Amina Guyo Abdi, a nurse, leads the Sitiri Campaign, which trains women and girls in Arid and Semi-Arid Lands (ASAL) to create their own businesses and safe spaces. Amina’s inspiration stems from her personal experience with menstrual hygiene challenges. “I still vividly remember the day I started my first period. I was alone, scared, and had no idea what was happening to my body,” she shares.

In ASAL areas, access to menstrual products, clean water, and waste management is extremely limited. Disposable pads, while intermittently provided, are impractical and environmentally harmful. Amina advocates for the distribution of reusable sanitary pads, which offer a sustainable and cost-effective solution. “Reusable sanitary pads provide a sustainable, cost-effective solution that aligns with the unique challenges of ASAL communities,” she explains.

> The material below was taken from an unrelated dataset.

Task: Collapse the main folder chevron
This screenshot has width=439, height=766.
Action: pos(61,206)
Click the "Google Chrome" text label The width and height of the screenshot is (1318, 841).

The Sitiri Campaign not only distributes these pads but also offers training for women and girls to create their own businesses and safe spaces. By addressing cultural and social stigmas surrounding menstruation, Amina’s initiative has garnered positive responses from the community. One success story highlights a young girl who, after receiving reusable pads and training, started her own small business, significantly improving her family’s financial situation.

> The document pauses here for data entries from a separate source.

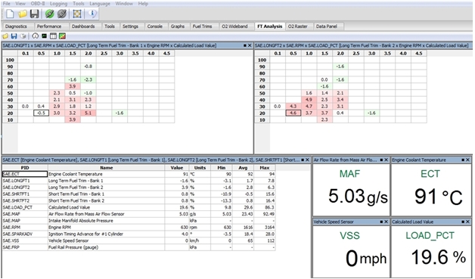
Task: Click the grey disconnect icon
Action: (x=62, y=14)
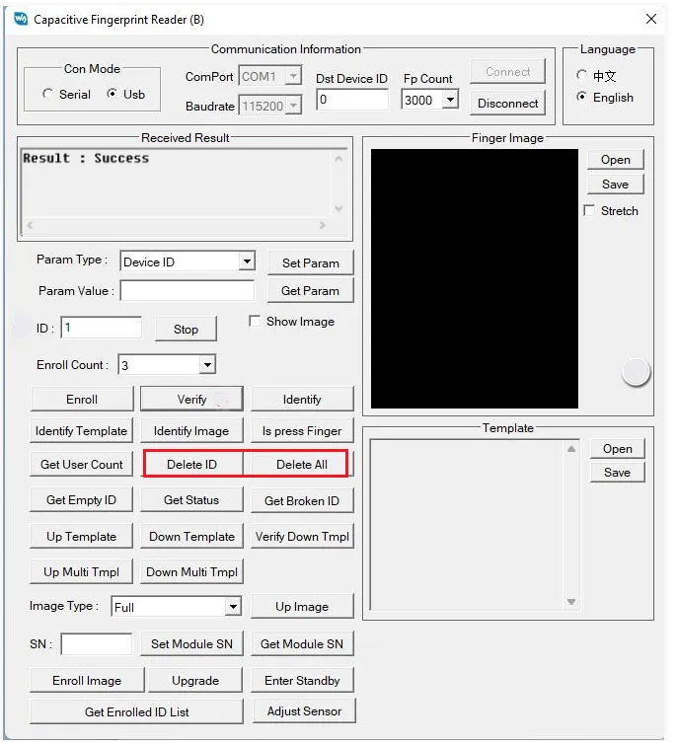677x745 pixels.
Task: Open the Enroll Count dropdown
Action: (207, 365)
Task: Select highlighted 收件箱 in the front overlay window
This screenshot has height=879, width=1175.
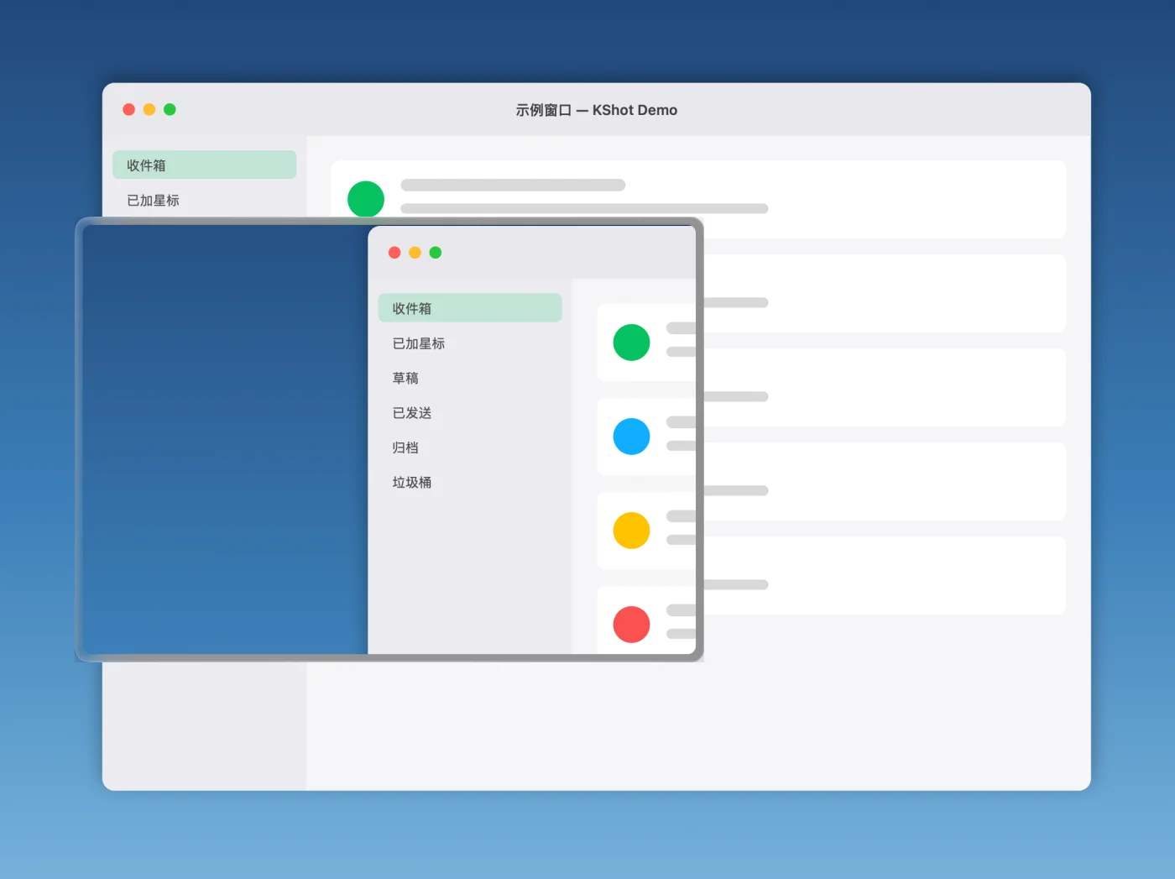Action: (x=469, y=308)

Driving Change and Seeking Support

Both Josephine and Amina’s initiatives underscore the need for systemic change and community support. Josephine hopes to see a healthcare system that respects and supports women with disabilities, while Amina envisions a future where menstrual hygiene is no longer a barrier for girls in ASAL areas. Their calls to action are clear: support their petitions, raise awareness, and join them in their fight for equal rights and opportunities.